____ RECORDS SUPPLIED

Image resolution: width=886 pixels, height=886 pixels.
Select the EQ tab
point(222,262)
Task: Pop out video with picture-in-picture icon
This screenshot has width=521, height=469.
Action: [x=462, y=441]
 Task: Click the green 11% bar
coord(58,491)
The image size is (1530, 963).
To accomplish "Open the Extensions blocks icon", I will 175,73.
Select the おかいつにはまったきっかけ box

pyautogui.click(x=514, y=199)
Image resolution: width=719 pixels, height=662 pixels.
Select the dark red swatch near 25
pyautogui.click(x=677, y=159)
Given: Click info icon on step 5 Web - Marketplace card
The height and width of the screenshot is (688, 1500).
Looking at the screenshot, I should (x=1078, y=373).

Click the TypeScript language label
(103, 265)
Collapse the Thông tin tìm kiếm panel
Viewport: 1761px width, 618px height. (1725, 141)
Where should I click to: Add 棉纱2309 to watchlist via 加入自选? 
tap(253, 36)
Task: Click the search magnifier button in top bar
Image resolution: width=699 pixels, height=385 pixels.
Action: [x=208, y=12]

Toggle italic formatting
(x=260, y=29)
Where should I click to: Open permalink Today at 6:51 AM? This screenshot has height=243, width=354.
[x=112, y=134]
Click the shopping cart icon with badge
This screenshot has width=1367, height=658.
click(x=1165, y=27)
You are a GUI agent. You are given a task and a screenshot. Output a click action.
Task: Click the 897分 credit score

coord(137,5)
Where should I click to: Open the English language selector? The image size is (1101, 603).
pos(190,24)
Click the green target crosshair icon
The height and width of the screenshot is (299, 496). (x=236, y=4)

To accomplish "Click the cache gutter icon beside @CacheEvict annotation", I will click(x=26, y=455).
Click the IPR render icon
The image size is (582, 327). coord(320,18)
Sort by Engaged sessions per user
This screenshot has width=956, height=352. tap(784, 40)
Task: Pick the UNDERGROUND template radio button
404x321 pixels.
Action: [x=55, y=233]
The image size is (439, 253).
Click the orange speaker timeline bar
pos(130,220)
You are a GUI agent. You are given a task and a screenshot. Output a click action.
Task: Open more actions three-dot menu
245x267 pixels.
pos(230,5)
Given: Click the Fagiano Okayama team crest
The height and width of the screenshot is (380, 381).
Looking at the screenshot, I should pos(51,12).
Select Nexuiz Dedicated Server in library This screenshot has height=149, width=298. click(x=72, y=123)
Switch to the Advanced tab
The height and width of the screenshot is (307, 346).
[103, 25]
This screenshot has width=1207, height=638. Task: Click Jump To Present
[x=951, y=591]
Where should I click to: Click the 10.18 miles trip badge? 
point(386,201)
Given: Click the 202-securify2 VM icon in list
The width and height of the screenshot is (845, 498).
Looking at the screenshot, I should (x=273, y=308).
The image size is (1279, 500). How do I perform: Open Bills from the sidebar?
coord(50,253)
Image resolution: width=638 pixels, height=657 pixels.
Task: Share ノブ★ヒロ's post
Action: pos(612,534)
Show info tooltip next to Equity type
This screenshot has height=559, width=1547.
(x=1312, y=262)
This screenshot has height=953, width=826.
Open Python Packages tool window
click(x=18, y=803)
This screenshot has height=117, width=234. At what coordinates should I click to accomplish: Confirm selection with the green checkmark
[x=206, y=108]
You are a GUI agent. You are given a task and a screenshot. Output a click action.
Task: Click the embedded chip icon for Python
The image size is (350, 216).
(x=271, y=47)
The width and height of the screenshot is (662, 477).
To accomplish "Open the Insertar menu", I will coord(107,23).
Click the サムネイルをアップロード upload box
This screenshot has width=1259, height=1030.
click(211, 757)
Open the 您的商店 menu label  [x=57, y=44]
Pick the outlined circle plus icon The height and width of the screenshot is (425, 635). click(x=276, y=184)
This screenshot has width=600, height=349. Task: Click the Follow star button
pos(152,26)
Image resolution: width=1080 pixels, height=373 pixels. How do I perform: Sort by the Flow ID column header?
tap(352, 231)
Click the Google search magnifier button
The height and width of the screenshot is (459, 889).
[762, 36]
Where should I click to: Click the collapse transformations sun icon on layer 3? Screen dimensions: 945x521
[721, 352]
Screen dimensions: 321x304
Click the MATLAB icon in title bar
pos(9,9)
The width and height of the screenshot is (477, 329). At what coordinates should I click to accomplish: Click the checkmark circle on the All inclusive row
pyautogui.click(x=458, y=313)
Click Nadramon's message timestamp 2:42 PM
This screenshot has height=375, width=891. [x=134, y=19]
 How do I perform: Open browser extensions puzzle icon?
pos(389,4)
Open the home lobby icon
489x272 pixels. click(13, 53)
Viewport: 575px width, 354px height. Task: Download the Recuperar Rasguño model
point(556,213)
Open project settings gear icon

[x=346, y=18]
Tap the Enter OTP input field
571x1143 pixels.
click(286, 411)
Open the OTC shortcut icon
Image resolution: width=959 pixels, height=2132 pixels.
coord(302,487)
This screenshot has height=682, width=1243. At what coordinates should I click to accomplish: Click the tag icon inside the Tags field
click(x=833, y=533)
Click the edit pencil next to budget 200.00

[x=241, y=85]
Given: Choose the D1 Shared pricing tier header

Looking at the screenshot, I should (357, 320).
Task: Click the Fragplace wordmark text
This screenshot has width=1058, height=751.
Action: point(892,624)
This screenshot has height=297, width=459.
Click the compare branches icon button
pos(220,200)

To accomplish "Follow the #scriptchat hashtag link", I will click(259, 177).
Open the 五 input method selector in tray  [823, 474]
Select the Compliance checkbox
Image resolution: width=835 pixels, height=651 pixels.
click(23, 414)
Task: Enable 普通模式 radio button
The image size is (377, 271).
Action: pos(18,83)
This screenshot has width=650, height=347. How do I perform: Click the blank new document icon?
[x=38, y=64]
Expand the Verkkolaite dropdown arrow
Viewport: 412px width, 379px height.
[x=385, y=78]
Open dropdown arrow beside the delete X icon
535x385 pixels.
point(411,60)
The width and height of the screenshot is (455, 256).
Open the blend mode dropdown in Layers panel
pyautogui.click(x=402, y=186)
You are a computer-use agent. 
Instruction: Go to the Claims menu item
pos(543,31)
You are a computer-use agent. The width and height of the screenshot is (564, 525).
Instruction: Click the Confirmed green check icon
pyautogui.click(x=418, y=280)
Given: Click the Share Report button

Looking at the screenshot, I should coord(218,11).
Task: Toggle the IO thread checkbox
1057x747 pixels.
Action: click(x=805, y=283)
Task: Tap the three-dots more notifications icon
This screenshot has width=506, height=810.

________

• **REQUIRED ACTION**: Without skipping a line, retype the full listing.

• **RESPONSE AREA**:
Image resolution: width=886 pixels, height=886 pixels.
Select the EQ tab
point(222,262)
Task: Pop out video with picture-in-picture icon
This screenshot has width=521, height=469.
Action: [x=462, y=441]
 Task: Click the green 11% bar
coord(58,491)
The image size is (1530, 963).
To accomplish "Open the Extensions blocks icon", I will 175,73.
Select the おかいつにはまったきっかけ box

pyautogui.click(x=514, y=199)
Image resolution: width=719 pixels, height=662 pixels.
Select the dark red swatch near 25
pyautogui.click(x=677, y=159)
Given: Click info icon on step 5 Web - Marketplace card
The height and width of the screenshot is (688, 1500).
Looking at the screenshot, I should (x=1078, y=373).

Click the TypeScript language label
(103, 265)
Collapse the Thông tin tìm kiếm panel
Viewport: 1761px width, 618px height. (1725, 141)
Where should I click to: Add 棉纱2309 to watchlist via 加入自选? 
tap(253, 36)
Task: Click the search magnifier button in top bar
Image resolution: width=699 pixels, height=385 pixels.
Action: [x=208, y=12]

Toggle italic formatting
(x=260, y=29)
Where should I click to: Open permalink Today at 6:51 AM? This screenshot has height=243, width=354.
[x=112, y=134]
Click the shopping cart icon with badge
This screenshot has width=1367, height=658.
click(x=1165, y=27)
You are a GUI agent. You are given a task and a screenshot. Output a click action.
Task: Click the 897分 credit score

coord(137,5)
Where should I click to: Open the English language selector? The image size is (1101, 603).
pos(190,24)
Click the green target crosshair icon
The height and width of the screenshot is (299, 496). (x=236, y=4)

To accomplish "Click the cache gutter icon beside @CacheEvict annotation", I will click(x=26, y=455).
Click the IPR render icon
The image size is (582, 327). coord(320,18)
Sort by Engaged sessions per user
This screenshot has width=956, height=352. tap(784, 40)
Task: Pick the UNDERGROUND template radio button
404x321 pixels.
Action: [x=55, y=233]
The image size is (439, 253).
Click the orange speaker timeline bar
pos(130,220)
You are a GUI agent. You are given a task and a screenshot. Output a click action.
Task: Open more actions three-dot menu
245x267 pixels.
pos(230,5)
Given: Click the Fagiano Okayama team crest
The height and width of the screenshot is (380, 381).
Looking at the screenshot, I should pos(51,12).
Select Nexuiz Dedicated Server in library This screenshot has height=149, width=298. click(x=72, y=123)
Switch to the Advanced tab
The height and width of the screenshot is (307, 346).
[103, 25]
This screenshot has width=1207, height=638. Task: Click Jump To Present
[x=951, y=591]
Where should I click to: Click the 10.18 miles trip badge? 
point(386,201)
Given: Click the 202-securify2 VM icon in list
The width and height of the screenshot is (845, 498).
Looking at the screenshot, I should (x=273, y=308).
The image size is (1279, 500). How do I perform: Open Bills from the sidebar?
coord(50,253)
Image resolution: width=638 pixels, height=657 pixels.
Task: Share ノブ★ヒロ's post
Action: pos(612,534)
Show info tooltip next to Equity type
This screenshot has height=559, width=1547.
(x=1312, y=262)
This screenshot has height=953, width=826.
Open Python Packages tool window
click(x=18, y=803)
This screenshot has height=117, width=234. At what coordinates should I click to accomplish: Confirm selection with the green checkmark
[x=206, y=108]
You are a GUI agent. You are given a task and a screenshot. Output a click action.
Task: Click the embedded chip icon for Python
The image size is (350, 216).
(x=271, y=47)
The width and height of the screenshot is (662, 477).
To accomplish "Open the Insertar menu", I will coord(107,23).
Click the サムネイルをアップロード upload box
This screenshot has width=1259, height=1030.
click(211, 757)
Open the 您的商店 menu label  [x=57, y=44]
Pick the outlined circle plus icon The height and width of the screenshot is (425, 635). click(x=276, y=184)
This screenshot has width=600, height=349. Task: Click the Follow star button
pos(152,26)
Image resolution: width=1080 pixels, height=373 pixels. How do I perform: Sort by the Flow ID column header?
tap(352, 231)
Click the Google search magnifier button
The height and width of the screenshot is (459, 889).
[762, 36]
Where should I click to: Click the collapse transformations sun icon on layer 3? Screen dimensions: 945x521
[721, 352]
Screen dimensions: 321x304
Click the MATLAB icon in title bar
pos(9,9)
The width and height of the screenshot is (477, 329). At what coordinates should I click to accomplish: Click the checkmark circle on the All inclusive row
pyautogui.click(x=458, y=313)
Click Nadramon's message timestamp 2:42 PM
This screenshot has height=375, width=891. [x=134, y=19]
 How do I perform: Open browser extensions puzzle icon?
pos(389,4)
Open the home lobby icon
489x272 pixels. click(13, 53)
Viewport: 575px width, 354px height. Task: Download the Recuperar Rasguño model
point(556,213)
Open project settings gear icon

[x=346, y=18]
Tap the Enter OTP input field
571x1143 pixels.
click(286, 411)
Open the OTC shortcut icon
Image resolution: width=959 pixels, height=2132 pixels.
coord(302,487)
This screenshot has height=682, width=1243. At what coordinates should I click to accomplish: Click the tag icon inside the Tags field
click(x=833, y=533)
Click the edit pencil next to budget 200.00

[x=241, y=85]
Given: Choose the D1 Shared pricing tier header

Looking at the screenshot, I should (357, 320).
Task: Click the Fragplace wordmark text
This screenshot has width=1058, height=751.
Action: point(892,624)
This screenshot has height=297, width=459.
Click the compare branches icon button
pos(220,200)

To accomplish "Follow the #scriptchat hashtag link", I will click(259, 177).
Open the 五 input method selector in tray  [823, 474]
Select the Compliance checkbox
Image resolution: width=835 pixels, height=651 pixels.
click(23, 414)
Task: Enable 普通模式 radio button
The image size is (377, 271).
Action: pos(18,83)
This screenshot has width=650, height=347. How do I perform: Click the blank new document icon?
[x=38, y=64]
Expand the Verkkolaite dropdown arrow
Viewport: 412px width, 379px height.
[x=385, y=78]
Open dropdown arrow beside the delete X icon
535x385 pixels.
point(411,60)
The width and height of the screenshot is (455, 256).
Open the blend mode dropdown in Layers panel
pyautogui.click(x=402, y=186)
You are a computer-use agent. 
Instruction: Go to the Claims menu item
pos(543,31)
You are a computer-use agent. The width and height of the screenshot is (564, 525).
Instruction: Click the Confirmed green check icon
pyautogui.click(x=418, y=280)
Given: Click the Share Report button

Looking at the screenshot, I should coord(218,11).
Task: Toggle the IO thread checkbox
1057x747 pixels.
Action: click(x=805, y=283)
Task: Tap the three-dots more notifications icon
This screenshot has width=506, height=810.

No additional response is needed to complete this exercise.